La motion présentée par le groupe EFDD (acronyme anglais de « Europe de la liberté et de la démocratie directe ») du leader de l’UKIP, Nigel Farage, soutenu par le Front National, n’a obtenu, jeudi, que 101 voix, contre 461 et 88 abstentions (les Verts et la gauche radicale). Rappelons que le 22 octobre dernier, il s’était quand même trouvé 209 députés pour refuser l’investiture de la Commission Juncker, dont de nombreux députés de gauche. Cette fois-ci, les europhobes n’ont pu compter que sur leurs propres forces : 101 députés, c’est peu, très peu dans un Parlement de 751 membres. Et cela ramène à sa juste proportion la soi-disant « vague » europhobe qui aurait submergé le vieux continent (en réalité, la France, et la Grande-Bretagne).

Même si tout cela n’est pas très moral, c’est très « my country first » et donc très exactement conforme à ce que souhaitent nos europhobes.

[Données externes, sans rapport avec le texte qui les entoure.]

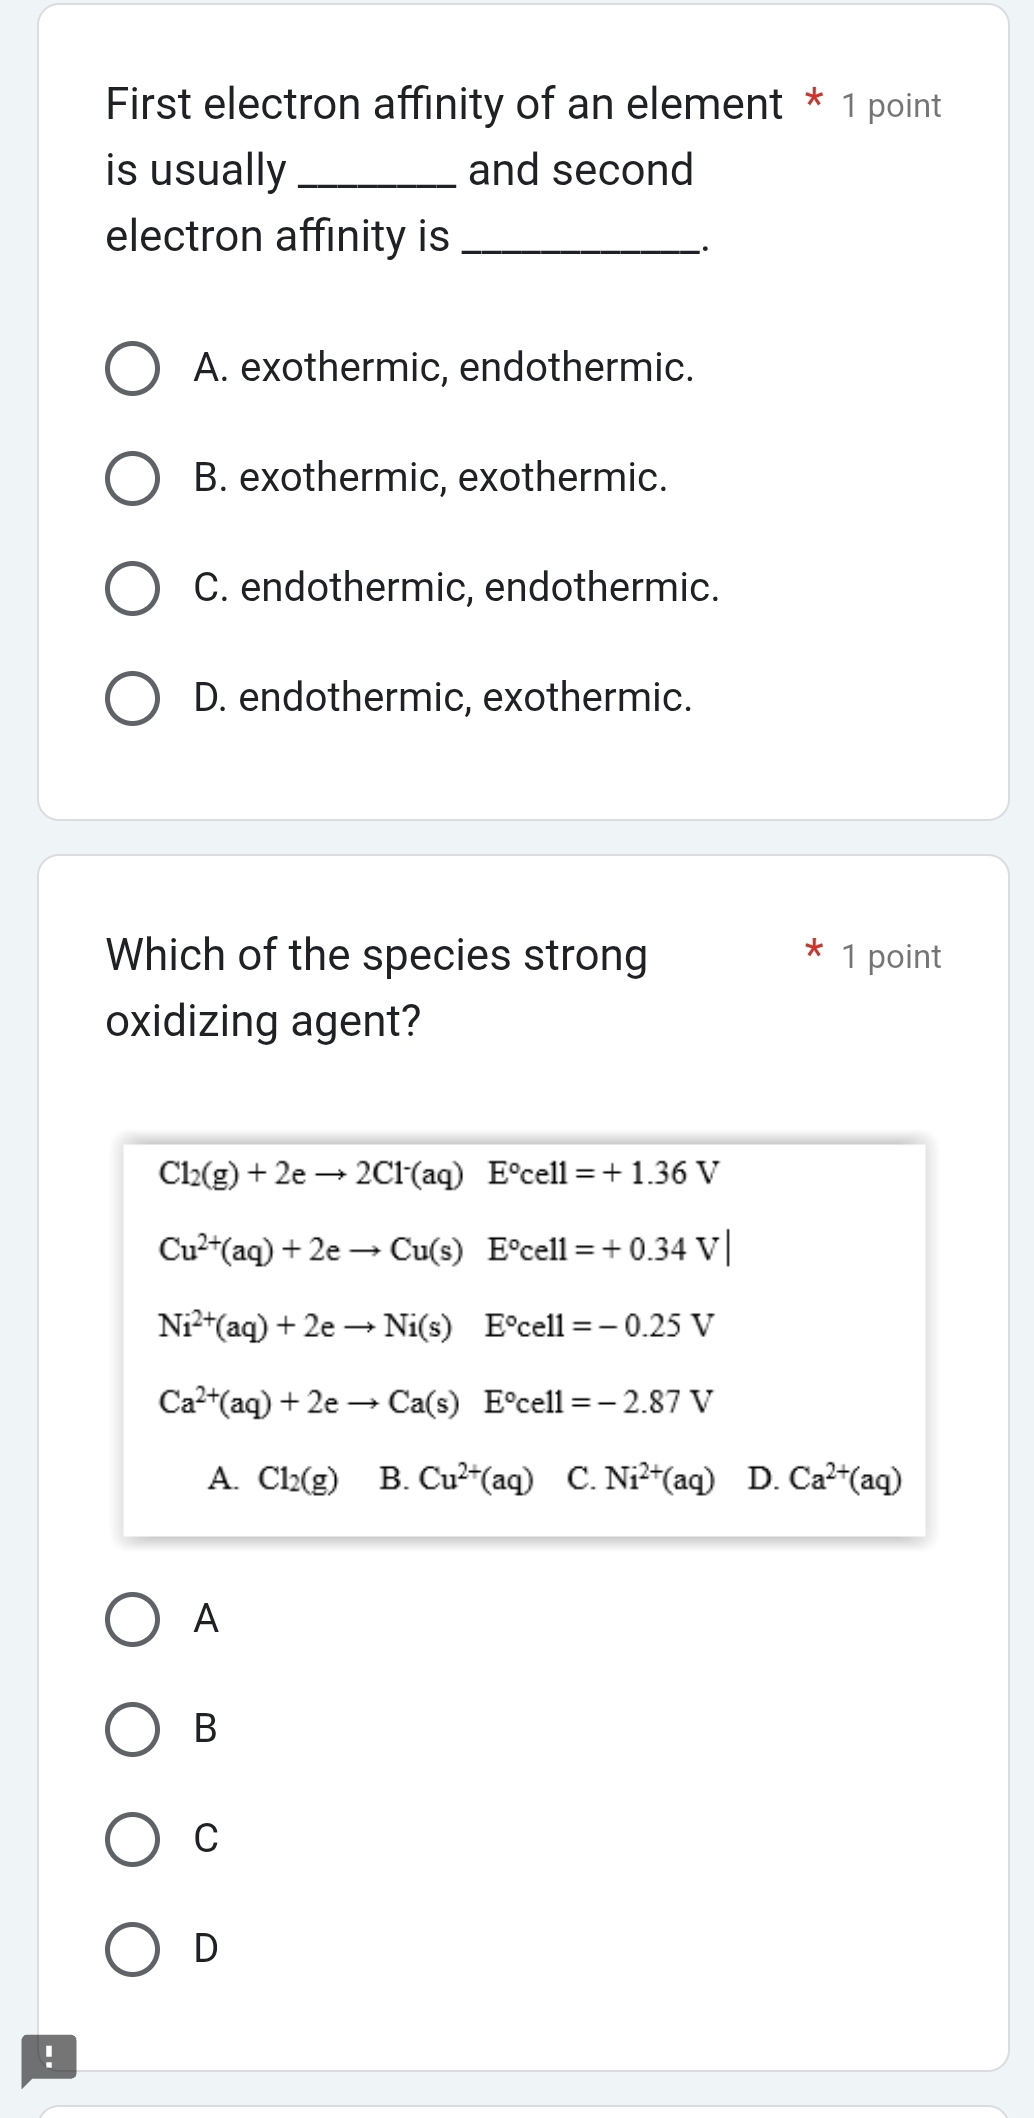Choose radio B for the oxidizing agent question
Screen dimensions: 1034x2118
[x=132, y=1729]
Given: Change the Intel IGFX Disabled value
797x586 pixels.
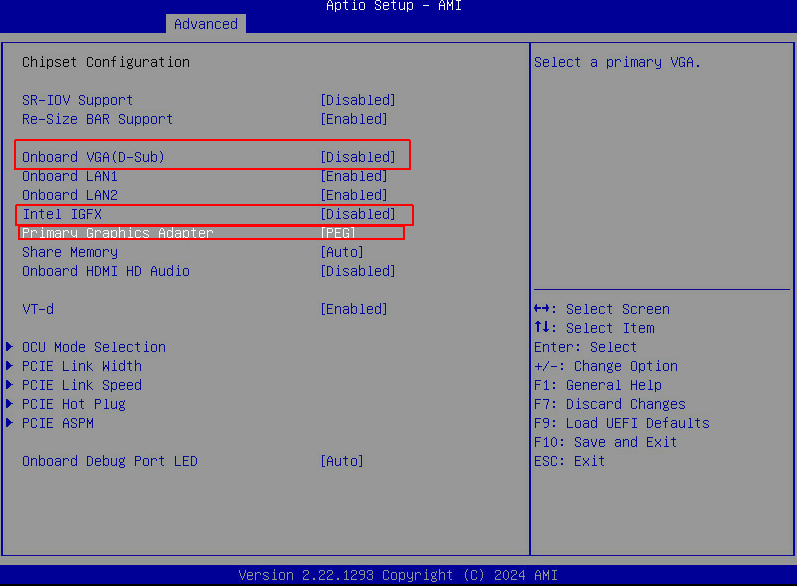Looking at the screenshot, I should [x=357, y=214].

Ce n’est donc pas une motion de censure qu’aurait du déposer Farage, Grillo, Le Pen and co, mais une motion de soutien à celui qui s’est comporté en défenseur sourcilleux des intérêts de son pays ! Ceux qui auraient quelques raisons de se plaindre, ce sont les pro-européens, pas les anti-européens.
Si l’Union est largement insuffisante sur les questions fiscales, c’est parce que les États l’ont voulu ainsi en exigeant le vote à l’unanimité. Néanmoins, même imparfaite, elle a permis d’harmoniser la taxation des revenus des capitaux (pour les particuliers), de mettre fin au secret bancaire et d’éliminer un certain nombre de pratiques fiscales déloyales. On a oublié qu’avant les années 90, la France, pas plus que ses voisins, ne taxait pas les revenus des capitaux des non-résidents… Si la fiscalité n’avait pas été une compétence communautaire, même verrouillée, rien n’aurait bougé.

La réalité est que seule davantage d’intégration permettra de mettre fin à la concurrence fiscale. Voir des europhobes reprocher à un ancien chef de gouvernement de ne pas avoir été assez européen, voilà un vrai plaisir d’esthète. Comme le disait si bien Michel Audiard, « les cons, ça ose tout, c’est même à ça qu’on les reconnaît ».